To go on dates and get to know her, he takes her to vegan restaurants. And as he falls for her, he puts away his love for meat so he can be around her more, to please her, and to become a viable option to her for something more serious. He rationalises that he like vegetables too, so he’s not opposed to veganism, but if he wants a chance with her, he certainly knows he needs to become vegan too.

So… The man becomes vegan. The woman falls in love with him and they get married to live a vegan lifestyle. He is fully committed, but there is just something that he can’t put his finger on that makes him feel he is not completely satisfied. He loves his wife, loves being vegan with her, but all the vegetables just don’t seem enough. He notices that he can’t build the same muscle like he used to, and he has been feeling a little low emotionally. For the first couple of years, the man’s veganism is going strong, but one day he is walking past a grilled chicken takeout and smells the juicy smoked BBQ. His body has such a physical reaction that he has to sit down. All of a sudden, he knows what has been getting him down lately – he needs meat. He denies himself for the next few months, but the smell of that chicken is still haunting him.

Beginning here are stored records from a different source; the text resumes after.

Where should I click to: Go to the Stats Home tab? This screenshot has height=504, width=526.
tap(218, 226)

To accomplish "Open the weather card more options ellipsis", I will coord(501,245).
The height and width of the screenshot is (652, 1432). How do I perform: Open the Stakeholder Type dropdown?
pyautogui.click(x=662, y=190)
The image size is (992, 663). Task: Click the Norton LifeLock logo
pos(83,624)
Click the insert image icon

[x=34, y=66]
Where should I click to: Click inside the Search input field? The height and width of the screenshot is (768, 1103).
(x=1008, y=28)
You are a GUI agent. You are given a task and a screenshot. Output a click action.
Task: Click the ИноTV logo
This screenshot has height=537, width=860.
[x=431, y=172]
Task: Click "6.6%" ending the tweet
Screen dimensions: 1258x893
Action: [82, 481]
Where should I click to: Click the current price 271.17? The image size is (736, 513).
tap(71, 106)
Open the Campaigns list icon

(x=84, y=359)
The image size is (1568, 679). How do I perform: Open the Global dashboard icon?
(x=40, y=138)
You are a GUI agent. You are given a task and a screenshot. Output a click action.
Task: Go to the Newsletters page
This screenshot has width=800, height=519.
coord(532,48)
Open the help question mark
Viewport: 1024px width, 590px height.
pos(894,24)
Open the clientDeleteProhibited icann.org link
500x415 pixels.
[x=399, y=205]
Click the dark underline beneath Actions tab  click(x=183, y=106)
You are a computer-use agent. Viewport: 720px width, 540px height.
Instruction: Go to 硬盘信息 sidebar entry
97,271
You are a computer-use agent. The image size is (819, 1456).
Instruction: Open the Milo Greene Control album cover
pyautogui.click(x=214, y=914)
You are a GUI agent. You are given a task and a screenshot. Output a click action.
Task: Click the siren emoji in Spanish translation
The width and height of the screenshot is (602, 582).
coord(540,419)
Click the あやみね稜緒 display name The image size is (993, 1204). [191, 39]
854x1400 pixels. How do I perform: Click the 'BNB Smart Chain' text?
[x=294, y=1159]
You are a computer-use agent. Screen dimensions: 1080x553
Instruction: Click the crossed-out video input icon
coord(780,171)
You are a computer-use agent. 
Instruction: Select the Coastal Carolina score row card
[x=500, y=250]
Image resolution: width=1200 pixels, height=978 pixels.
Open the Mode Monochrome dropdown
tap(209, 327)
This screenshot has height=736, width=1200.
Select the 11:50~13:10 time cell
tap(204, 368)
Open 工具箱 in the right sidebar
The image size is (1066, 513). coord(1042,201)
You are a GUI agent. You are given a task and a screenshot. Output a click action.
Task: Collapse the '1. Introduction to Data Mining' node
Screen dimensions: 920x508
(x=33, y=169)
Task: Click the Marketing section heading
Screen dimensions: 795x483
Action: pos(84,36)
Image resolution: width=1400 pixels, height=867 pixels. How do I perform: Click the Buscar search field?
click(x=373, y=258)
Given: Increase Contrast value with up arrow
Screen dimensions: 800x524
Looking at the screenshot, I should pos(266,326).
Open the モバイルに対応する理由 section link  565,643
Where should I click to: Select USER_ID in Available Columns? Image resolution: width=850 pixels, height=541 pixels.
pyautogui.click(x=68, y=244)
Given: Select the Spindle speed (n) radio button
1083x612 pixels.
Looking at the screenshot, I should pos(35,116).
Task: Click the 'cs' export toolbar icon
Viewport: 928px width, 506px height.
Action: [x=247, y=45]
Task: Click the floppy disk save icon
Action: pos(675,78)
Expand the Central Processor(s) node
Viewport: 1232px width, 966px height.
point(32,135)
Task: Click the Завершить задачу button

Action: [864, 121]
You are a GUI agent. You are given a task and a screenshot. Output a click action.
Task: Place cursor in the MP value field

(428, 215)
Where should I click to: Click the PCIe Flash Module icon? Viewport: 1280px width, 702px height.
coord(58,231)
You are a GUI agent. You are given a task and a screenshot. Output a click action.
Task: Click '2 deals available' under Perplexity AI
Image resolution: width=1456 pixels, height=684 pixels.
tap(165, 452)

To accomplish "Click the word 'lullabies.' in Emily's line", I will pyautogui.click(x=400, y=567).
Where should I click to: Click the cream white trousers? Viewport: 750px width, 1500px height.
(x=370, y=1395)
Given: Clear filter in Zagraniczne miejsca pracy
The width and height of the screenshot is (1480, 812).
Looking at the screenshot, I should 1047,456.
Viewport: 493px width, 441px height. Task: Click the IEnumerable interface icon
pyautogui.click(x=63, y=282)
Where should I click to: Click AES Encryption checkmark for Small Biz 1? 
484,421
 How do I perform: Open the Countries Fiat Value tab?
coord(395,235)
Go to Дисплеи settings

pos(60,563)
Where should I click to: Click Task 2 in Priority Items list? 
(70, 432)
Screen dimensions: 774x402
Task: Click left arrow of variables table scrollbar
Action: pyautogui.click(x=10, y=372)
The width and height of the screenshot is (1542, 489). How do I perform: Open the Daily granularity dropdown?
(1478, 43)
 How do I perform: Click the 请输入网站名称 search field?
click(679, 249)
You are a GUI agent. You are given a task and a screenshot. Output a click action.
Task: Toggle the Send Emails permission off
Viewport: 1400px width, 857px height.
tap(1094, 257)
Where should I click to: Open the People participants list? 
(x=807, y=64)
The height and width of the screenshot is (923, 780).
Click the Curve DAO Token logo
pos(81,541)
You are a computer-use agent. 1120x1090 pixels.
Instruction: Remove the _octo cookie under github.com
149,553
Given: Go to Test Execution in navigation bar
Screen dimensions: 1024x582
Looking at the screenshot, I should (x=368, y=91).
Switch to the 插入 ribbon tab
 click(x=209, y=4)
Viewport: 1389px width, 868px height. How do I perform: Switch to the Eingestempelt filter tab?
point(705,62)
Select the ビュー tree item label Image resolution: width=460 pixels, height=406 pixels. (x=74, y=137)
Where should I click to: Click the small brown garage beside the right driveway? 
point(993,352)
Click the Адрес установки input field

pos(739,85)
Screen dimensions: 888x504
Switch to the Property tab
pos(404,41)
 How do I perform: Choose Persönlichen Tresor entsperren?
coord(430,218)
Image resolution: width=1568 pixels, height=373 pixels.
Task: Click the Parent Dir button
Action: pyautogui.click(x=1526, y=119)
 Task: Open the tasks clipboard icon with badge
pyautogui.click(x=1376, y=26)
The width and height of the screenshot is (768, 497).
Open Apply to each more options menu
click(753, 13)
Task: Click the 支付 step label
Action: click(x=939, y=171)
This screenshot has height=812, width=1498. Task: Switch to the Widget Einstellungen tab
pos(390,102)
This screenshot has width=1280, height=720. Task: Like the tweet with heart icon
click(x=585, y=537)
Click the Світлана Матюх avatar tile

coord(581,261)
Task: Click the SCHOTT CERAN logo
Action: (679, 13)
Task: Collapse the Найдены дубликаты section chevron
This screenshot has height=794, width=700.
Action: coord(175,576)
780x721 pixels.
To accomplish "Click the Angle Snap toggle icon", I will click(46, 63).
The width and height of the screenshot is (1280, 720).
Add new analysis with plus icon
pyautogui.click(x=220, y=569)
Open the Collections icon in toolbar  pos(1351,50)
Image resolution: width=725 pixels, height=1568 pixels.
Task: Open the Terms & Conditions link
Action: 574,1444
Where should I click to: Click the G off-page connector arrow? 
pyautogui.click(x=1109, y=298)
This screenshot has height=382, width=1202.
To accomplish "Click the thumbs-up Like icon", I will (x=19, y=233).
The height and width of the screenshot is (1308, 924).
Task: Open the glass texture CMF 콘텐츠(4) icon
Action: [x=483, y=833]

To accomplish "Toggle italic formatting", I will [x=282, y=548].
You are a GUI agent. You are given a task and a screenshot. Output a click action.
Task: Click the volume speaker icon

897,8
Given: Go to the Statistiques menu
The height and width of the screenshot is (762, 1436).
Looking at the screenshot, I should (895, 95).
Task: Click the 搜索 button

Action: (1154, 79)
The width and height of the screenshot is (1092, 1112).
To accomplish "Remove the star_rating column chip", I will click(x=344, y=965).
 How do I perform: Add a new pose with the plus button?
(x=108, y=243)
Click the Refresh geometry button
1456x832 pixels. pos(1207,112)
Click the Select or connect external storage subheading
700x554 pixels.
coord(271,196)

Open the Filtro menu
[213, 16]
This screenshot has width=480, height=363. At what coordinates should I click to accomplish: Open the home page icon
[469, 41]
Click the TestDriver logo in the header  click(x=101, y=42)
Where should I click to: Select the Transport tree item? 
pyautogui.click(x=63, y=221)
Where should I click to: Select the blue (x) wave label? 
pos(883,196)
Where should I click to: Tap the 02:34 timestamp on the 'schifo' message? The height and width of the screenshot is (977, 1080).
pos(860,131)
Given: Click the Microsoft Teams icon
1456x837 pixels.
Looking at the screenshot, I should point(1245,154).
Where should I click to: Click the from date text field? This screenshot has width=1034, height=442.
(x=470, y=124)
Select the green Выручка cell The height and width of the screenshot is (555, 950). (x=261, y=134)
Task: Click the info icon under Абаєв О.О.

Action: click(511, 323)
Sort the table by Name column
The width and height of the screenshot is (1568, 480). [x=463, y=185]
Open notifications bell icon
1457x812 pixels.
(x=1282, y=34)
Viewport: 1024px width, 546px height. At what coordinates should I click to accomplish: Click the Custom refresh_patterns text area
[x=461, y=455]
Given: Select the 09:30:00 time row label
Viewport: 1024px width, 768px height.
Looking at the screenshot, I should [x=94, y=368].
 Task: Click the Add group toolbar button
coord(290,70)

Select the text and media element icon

He decides he needs just one little taste, just so he can stop thinking about it and move on to being vegan again. Secretly, he visits the BBQ Chicken takeout, ordering the biggest chicken burger you’ve ever seen and he scoffs it down in a few minutes. It makes his body feel amazing, healthy and vibrant, and for a moment his emotions are high. But then he starts to feel guilty for breaking his veganism. He cleans up so no trace of meat is smelt on him and returns home to his vegan wife.

The burger-cheat plays on his mind for the next week. He doesn’t like keeping a secret from his wife. So he decides to tell her about his little chicken-eating episode. The man expects her to only laugh at him for being so pathetic or perhaps be disgusted at him for a little while, but no, it doesn’t go so well and she gets rather defensive. His wife gets angry, throws a loaf a vegan bread at him and states the law, “This is a meat-free house and we have a meat-free relationship. If you don’t like it, you know where the door is”. It is very clear that if he wants to eat meat, he would have to leave her. This would be a tragedy because their relationship is so good, they are in love, and she is his life, so he could never think of doing that.

A couple of months go by and they are back to normal. The wife thinks his meat-eating episode was just a freak occurrence, but the man has been dreaming of meat every night since. He has no idea what to do. Soon he starts watching cooking shows and walking past beef restaurants. He realises he has been a meat eater all this time, but has just been denying himself. He believes he did it for a good reason – for the love of his wife – and that his heart was in the right place, but now his need for meat is just becoming too strong. It’s not just a mental thing, he feels his body craving for it. When he had the chicken burger, he can still remember the joy he felt in his body.

But, breaking up a perfectly good marriage just for the sake of needing meat is both silly and overly dramatic to him. Plus, doing such will likely make him a villain and create social suicide. It confuses the man because even though he loves his wife dearly, he now knows for him to be his best self he needs to be a meat eater. But his wife will not accept him being a meat eater, so what can he do? He does the most rational thing he can think of – to become a cheating meat-eater.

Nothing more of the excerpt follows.